• EXERCISE SET:
(A) Pick out every line of the entries that contains the string "value", and copy each one. Treat uppercase and lowercase letters as different.
(B) Continue the concert listings from the point where they stop.
***** SOURCE DOCUMENT *****
Friday, March 17th, 8pm, Price: $10/$15: St. Patrick’s Day Celebration: Eileen Gannon, Eimear Arkins, & Conor Arkins
Eileen Gannon, a St. Louis native, is one of the top Irish harp players in the world. She has won numerous accolades including the highly coveted Senior Harp title at Fleadh Cheoil na hÉireann. Eileen has toured and performed all over the world and is a regular tutor at international festivals like the Catskills Irish Arts Week. Eimear Arkins, an award winning singer and fiddle player from County Clare, has been living in Missouri for the last number of years. She holds 11 Fleadh Cheoil na hÉireann titles across a variety of competition categories and has toured extensively throughout Europe, Canada and North America with a number of bands and organizations including the all-female super group Cherish the Ladies. In 2015, both Eimear and Eileen represented Ireland at World Expo in Milan, Italy where they promoted Irish culture and the expression of Irish culture worldwide with St. Louis Irish Arts. The newest addition to the St. Louis Irish music scene is Conor Arkins, Eimear’s brother. Conor is a member of the National Folk Orchestra of Ireland and is an accomplished piano, fiddle, flute and saxophone player with solo and group Fleadh Cheoil titles to boast. Together they will perform a selection of toe-tapping dance tunes, melancholy sean-nós songs, haunting harp melodies and jazzy saxophone renditions of Irish classics. A feast for the ears, this St. Patrick’s Day.
Saturday, March 18th, 8pm, Price: $10/$15: St. Louis Osuwa Taiko
Part dance, part athletic demonstration, but mostly percussion-centered music, Taiko is a traditional Japanese musical form. Modeled after Grandmaster Daihachi Oguchi’s original Osuwa Daiko, St. Louis Osuwa Taiko was founded here by Oguchi-sensei himself thirty years ago on a visit from Suwa, Japan, and is one of only a few Taiko groups in the Midwest. The group performs an eclectic mix of traditional and original Taiko, featuring flute and violin as well as percussion; they’re most notable as a permanent feature of the annual Japanese Festival at the Missouri Botanical Garden, where they amaze and delight thousands every year. In October 2015, they opened for the nationally-touring On Ensemble here at The Focal Point, and appeared as headliners last summer, just prior to the release of their latest CD, Misotose. We couldn’t be more pleased to welcome them back!
***** MATERIAL SHOWN *****
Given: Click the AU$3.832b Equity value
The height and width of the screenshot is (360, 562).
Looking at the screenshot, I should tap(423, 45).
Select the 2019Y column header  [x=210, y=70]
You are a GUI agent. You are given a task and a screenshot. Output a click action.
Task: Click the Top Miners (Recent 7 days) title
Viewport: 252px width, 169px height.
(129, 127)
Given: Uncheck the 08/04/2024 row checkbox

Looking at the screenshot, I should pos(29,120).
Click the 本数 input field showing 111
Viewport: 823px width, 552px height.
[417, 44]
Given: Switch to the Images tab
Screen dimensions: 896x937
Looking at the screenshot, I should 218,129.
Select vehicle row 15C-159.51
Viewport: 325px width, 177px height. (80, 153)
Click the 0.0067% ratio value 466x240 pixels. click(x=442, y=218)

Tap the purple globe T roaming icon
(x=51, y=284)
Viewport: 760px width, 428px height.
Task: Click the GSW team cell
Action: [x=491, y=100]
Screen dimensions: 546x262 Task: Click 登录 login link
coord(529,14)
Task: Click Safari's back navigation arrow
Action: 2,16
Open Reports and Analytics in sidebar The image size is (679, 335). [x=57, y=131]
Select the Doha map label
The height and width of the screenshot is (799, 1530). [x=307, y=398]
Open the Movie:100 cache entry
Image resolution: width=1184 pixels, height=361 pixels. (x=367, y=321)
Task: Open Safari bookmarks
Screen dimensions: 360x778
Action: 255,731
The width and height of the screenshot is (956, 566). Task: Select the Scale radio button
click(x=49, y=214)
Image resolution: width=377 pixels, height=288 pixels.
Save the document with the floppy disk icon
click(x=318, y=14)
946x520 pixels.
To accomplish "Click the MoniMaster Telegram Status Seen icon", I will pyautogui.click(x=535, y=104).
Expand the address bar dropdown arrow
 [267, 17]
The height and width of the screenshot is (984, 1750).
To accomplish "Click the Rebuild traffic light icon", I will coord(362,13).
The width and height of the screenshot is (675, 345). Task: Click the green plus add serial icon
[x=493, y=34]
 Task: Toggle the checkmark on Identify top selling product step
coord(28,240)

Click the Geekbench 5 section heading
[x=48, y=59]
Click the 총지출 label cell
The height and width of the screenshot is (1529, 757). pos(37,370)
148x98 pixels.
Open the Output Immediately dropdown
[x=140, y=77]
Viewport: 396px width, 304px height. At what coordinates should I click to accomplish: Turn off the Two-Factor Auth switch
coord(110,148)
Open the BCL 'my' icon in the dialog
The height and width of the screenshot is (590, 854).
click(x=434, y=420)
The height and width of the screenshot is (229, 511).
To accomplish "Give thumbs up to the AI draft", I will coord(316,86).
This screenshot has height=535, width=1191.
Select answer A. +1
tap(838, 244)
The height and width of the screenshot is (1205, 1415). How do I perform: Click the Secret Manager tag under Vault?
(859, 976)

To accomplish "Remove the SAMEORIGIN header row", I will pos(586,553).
*****
• ANSWERS FOR THE EXERCISE:
(A)
Given: Click the AU$3.832b Equity value
Click the 0.0067% ratio value 466x240 pixels. click(x=442, y=218)

(B)
Wednesday, March 22nd, 8pm, $15/$18: Songbird Cafe:
Featuring (in the round):
Doors 6:45 Show 7:30
Thursday, March 23rd, 7pm, Price: $15/$20: Charlie King
Charlie King is a a folksinger and activist. He was born and raised in Brockton, Massachusetts in 1947 and cites the folk music revival of the 1960s, the American Civil Rights movement and the Vietnam War era as his as musical influences. Charlie King has released a dozen solo albums since 1976. He has also released three albums with the touring ensemble Bright Morning Star, and numerous compilation albums with other artists. Charlie’s performance will be a special Presentation:
COPPER! World War One And the War on Labor.
100 years ago U.S. history changed dramatically as the Government entered the European War and the Corporations executed their war on Labor. The Progressive Era had seen Labor’s star in ascendance. With the coming of World War I and the organized assault of powerful corporations this tide was reversed in 1917. The battle was primarily carried out in the Western mining regions, especially the copper mines of Montana and Arizona, sparked by the tragic North Butte mining disaster and culminating in the infamous Bisbee Deportation. Heroism and tragedy, agitation and lynching, solidarity and the copper collar – it’s an adventurous story, told in historical narratives, powerpoint images and songs. It casts a bright light on the oppression that marks our history.The second half of the evening will be in concert format, old songs and new, focusing on the work we do and our struggles for justice.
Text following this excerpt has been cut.